Gestellte Aufgabe 1:
Fasse das Interview mit Nis Søgaard in zwei Sätzen zusammen.
Gestellte Aufgabe 2:
Gib den Absatz im Interview, der mit „Ich bin im Norden Dänemarks“ beginnt, als Stichpunktliste wieder und behalte dabei die wesentlichen Fakten bei.
Gestellte Aufgabe 3:
Prüfe, ob die folgenden Aussagen mit dem Interview übereinstimmen, und antworte jeweils mit Ja oder Nein sowie den entscheidenden Worten aus dem Interview: (a) Nis Søgaard hat an der HfS in Berlin studiert. (b) In Dänemark ist die Puppenspielkunst weit verbreitet. (c) Die Bedeutung der Dinge ist den Zuschauenden fest vorgegeben.

┌─ Zitierter Text

Nis Søgaard wurde zum Professor für Zeitgenössische Puppenspielkunst berufen

Wie bist du zum Puppenspiel gekommen? 

Ich bin im Norden Dänemarks am Meer aufgewachsen. An diesem abgelegenen Ort wurden früher mal Puppenspielseminare für Schauspieler*innen angeboten. Durch einen Zufall bin ich in einen solchen Fortbildungskurs geraten und bekam unerwartet Einsicht in die Welt der Puppenspielkunst. Ich war von den Ausdrucksmöglichkeiten so fasziniert, dass ich nach Wegen suchte, mich weiterzubilden. So bin ich zum Studium an die HfS in Berlin gekommen. In Dänemark ist die Form der Puppenspielkunst noch nicht weit verbreitet, also blieb ich in Deutschland, um Berufserfahrung zu sammeln. Ich war an Stadttheatern in Dresden und Magdeburg angestellt und über viele Jahre als Regisseur und Puppenspieler freiberuflich tätig. 

Was bedeutet für dich Zeitgenössische Puppenspielkunst?

Das Puppenspiel erkundet auf wundersame Art und Weise das erzählerische Potential der Dinge. Diese Erkundung steht unausweichlich in Bezug zu unserer Zeit und ermöglicht eine Reflexion über unser Tun und fordert uns mit einer Vielfalt von ungewöhnlichen Ausdrucksmöglichkeiten heraus. Durch eine intensive spielerische Auseinandersetzung mit Material, Objekten und Puppen entsteht ein ganz eigenwilliges Verständnis zu den Dingen, die uns alltäglich umgeben.

Die Sprache der Puppenspielkunst vermag gesellschaftliche Phänomene und Entwicklungen auf unkonventionelle Art zu spiegeln und ist unabdingbar in einer Zeit des beschleunigten Fortschritts. Das erzählende Objekt öffnet Türen zu kreativen Freiräumen – z.B. durch den vorgegebenen Zweck seiner Erschaffung, durch die manipulierende Entfremdung seiner Bestimmung, durch das spielerische Verhalten zum Objekt oder durch die faszinierende Animation seiner Beschaffenheit. Die Bedeutung der Dinge muss in den Köpfen der zuschauenden Personen entschlüsselt werden und es bleibt stets Platz für paradoxe Doppeldeutigkeit und Gegensätzlichkeiten: Ein Hoch auf die Anarchie der Dinge!

└─
┌─ Datenauszug

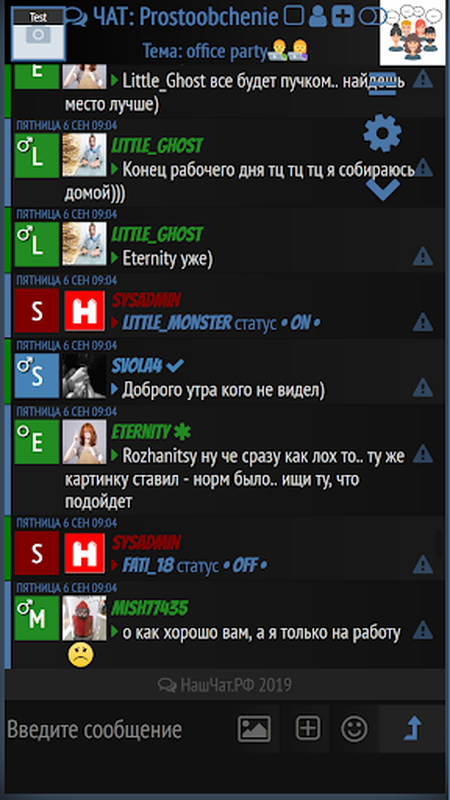Expand the downward chevron under the gear
The width and height of the screenshot is (450, 800).
click(x=383, y=189)
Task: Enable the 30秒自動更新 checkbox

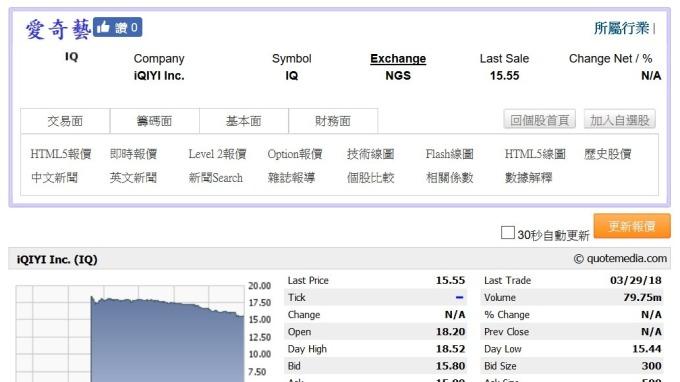Action: 507,233
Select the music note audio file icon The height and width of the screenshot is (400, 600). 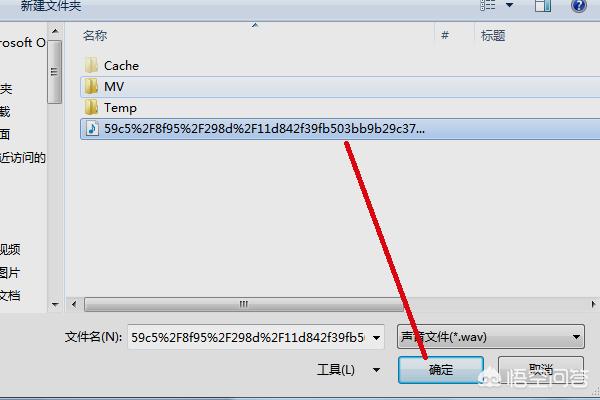point(92,128)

└─

Ergebnis 1:
Nis Søgaard, aufgewachsen im Norden Dänemarks, geriet zufällig in einen Puppenspielkurs, studierte dann an der HfS in Berlin und arbeitete an Stadttheatern in Dresden und Magdeburg sowie freiberuflich als Regisseur und Puppenspieler. Im Interview wird die Puppenspielkunst als Erkundung des erzählerischen Potentials der Dinge beschrieben, die in Bezug zu unserer Zeit steht und gesellschaftliche Phänomene auf unkonventionelle Art spiegeln kann.

Ergebnis 2:
- Aufgewachsen im Norden Dänemarks am Meer
- Dort durch Zufall in einen Puppenspielkurs für Schauspieler*innen geraten
- Von den Ausdrucksmöglichkeiten fasziniert, Studium an der HfS in Berlin
- In Deutschland geblieben, weil die Puppenspielkunst in Dänemark noch nicht weit verbreitet ist
- Anstellungen an Stadttheatern in Dresden und Magdeburg
- Viele Jahre freiberuflich als Regisseur und Puppenspieler tätig

Ergebnis 3:
(a) Ja: „So bin ich zum Studium an die HfS in Berlin gekommen.“
(b) Nein: „In Dänemark ist die Form der Puppenspielkunst noch nicht weit verbreitet“
(c) Nein: „Die Bedeutung der Dinge muss in den Köpfen der zuschauenden Personen entschlüsselt werden“